Introduction

ProvSQL is a PostgreSQL extension that transparently tracks the provenance of query results – a record of which input tuples contributed to each output tuple, and how. This is described in [Sen et al., 2026, Senellart et al., 2018]; a general survey of provenance in databases can be found in [Senellart, 2019, Senellart, 2017].

What Is Provenance?

Database provenance answers the question: where does this result come from? Given a query result tuple, provenance identifies the source tuples that produced it and the algebraic relationships between them [Green et al., 2007].

ProvSQL represents provenance as a circuit of gates: leaf gates correspond to input tuples, and internal gates encode the semiring operations (join, union, set difference, aggregation) that the query applied to derive the result. This circuit is stored compactly alongside the data and can be evaluated in many different ways.

What Can ProvSQL Do?

Once provenance is tracked, ProvSQL enables a range of computations over query results without changing the queries themselves:

  • Semiring evaluation – evaluate the provenance circuit in any user-chosen semiring: Boolean reachability, formula display, why-provenance, counting, security levels, and more.

  • Probability computation — assign independent probabilities to provenance tokens and compute the exact or approximate probability that each query result holds in the probabilistic database.

  • Shapley and Banzhaf values – quantify the contribution of each input tuple to a query result using game-theoretic fairness measures.

  • Where-provenance – track which specific cell in the source data each output value was copied from.

  • Aggregate provenance – track provenance through GROUP BY queries and aggregate functions.

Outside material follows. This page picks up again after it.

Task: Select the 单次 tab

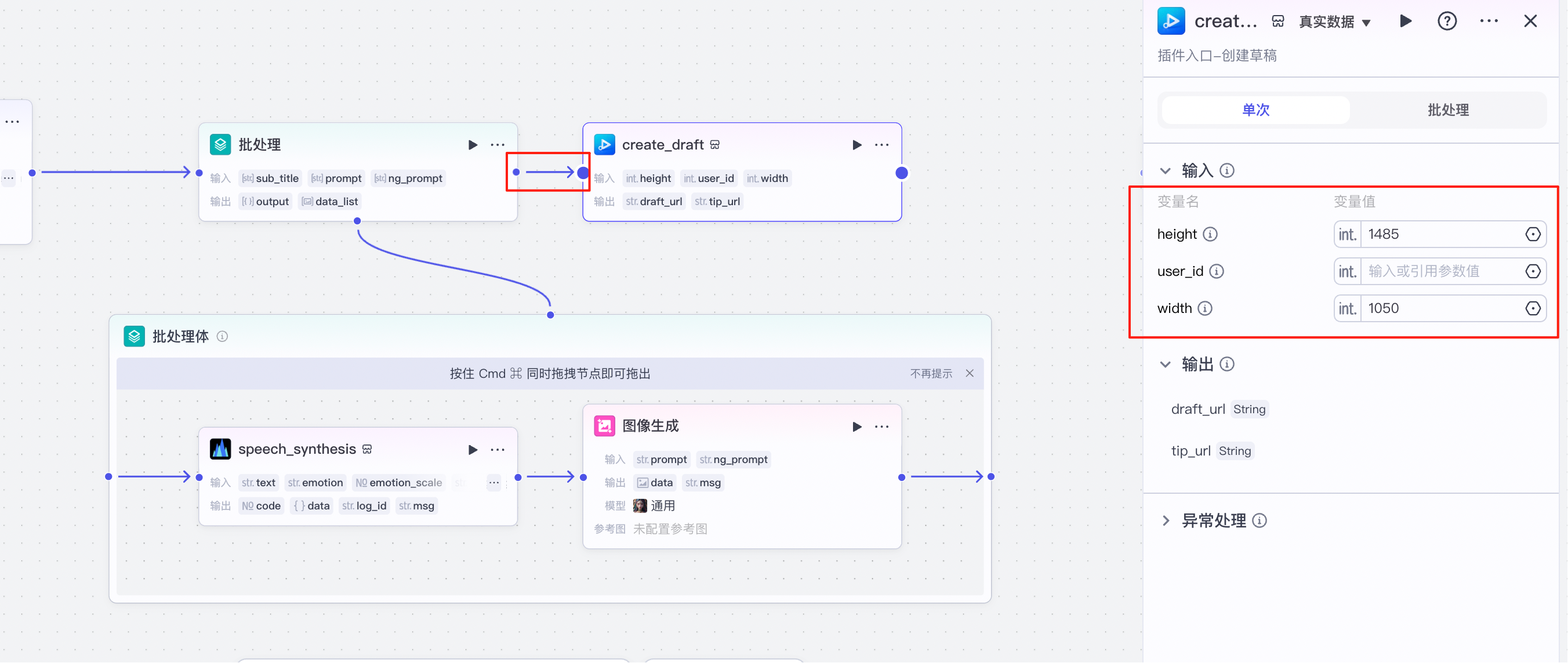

  • Data-modification tracking – record the provenance of INSERT, UPDATE, and DELETE operations, enabling temporal queries and undo.

How It Works

ProvSQL installs a PostgreSQL planner hook that rewrites every query at plan time to append a provenance expression to the result. From the user’s perspective, queries are unchanged: each result row simply gains an extra provsql UUID column that identifies its provenance circuit gate. All subsequent computations (probability, Shapley values, semiring evaluation) operate on these tokens through ordinary SQL function calls.